Tuesday, December 29, 2020

Inequality was Never so Visible as in 2020

Emily Badger. Inequality was Never so Visible as in 2020.  What did we Learn? New York Times, December 29, 2020. B3.

Americans also stopped broadly sharing libraries, movie theaters, train stations and public school classrooms, the spaces that sill created common experience in increasingly unequal communities. Even the D.M.S., with its cross-section of life in a single room, wasn't that any more. 

 COMMENT

     Libraries are a place where people from different socio-economic classes can mingle on an equal basis. The article describes how COVID has shut down such interactions so that some people are in a privileged bubble while others are doing low-paid, insecure work to deliver goods and services to the privileged.

Monday, December 7, 2020

More SLC Secondary School Students are Flunking Classes

 Heather May. "More SLC Secondary School Students are Flunking Classes. Salt Lake Tribune. December 6, 2020. pp. A1; 8,9.
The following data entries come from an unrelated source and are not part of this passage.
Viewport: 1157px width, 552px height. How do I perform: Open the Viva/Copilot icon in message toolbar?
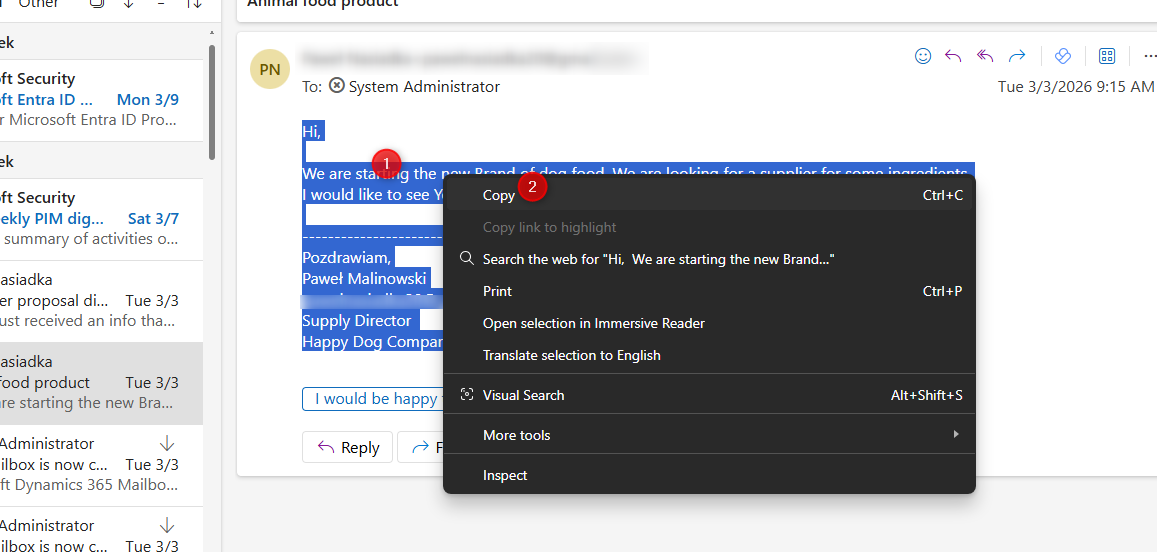[1063, 56]
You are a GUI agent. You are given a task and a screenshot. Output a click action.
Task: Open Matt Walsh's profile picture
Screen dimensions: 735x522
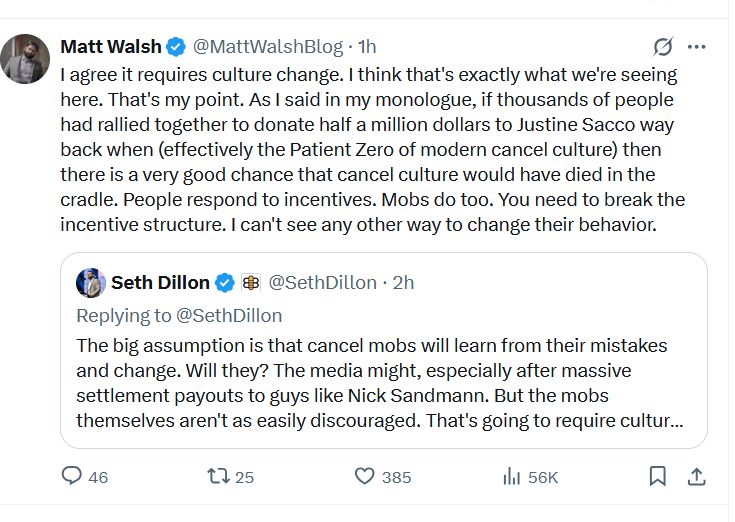tap(25, 60)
In addition about 50 students now come to the school for their classes.  They log on while working in the school library so they can get help learning how to use the technology and develop habits for online learning, she said. 


 COMMENT

COVID-19 has caused a natural experiment with a sudden, widespread shift to online education.  As I would have predicted, it's a massive flop.  The article describes that even privileged kids with new computers and private spaces at home are failing to turn in assignments and failing classes.  Kids who aren't adept with computers don't even stand a chance.  One major barrier to online learning has always been that you have to learn to use the technology before you can even begin to learn anything.  Instead of spending class time on the subject matter, students are forced to spend time learning to use obscure software that has no uses or applications outside of a school setting.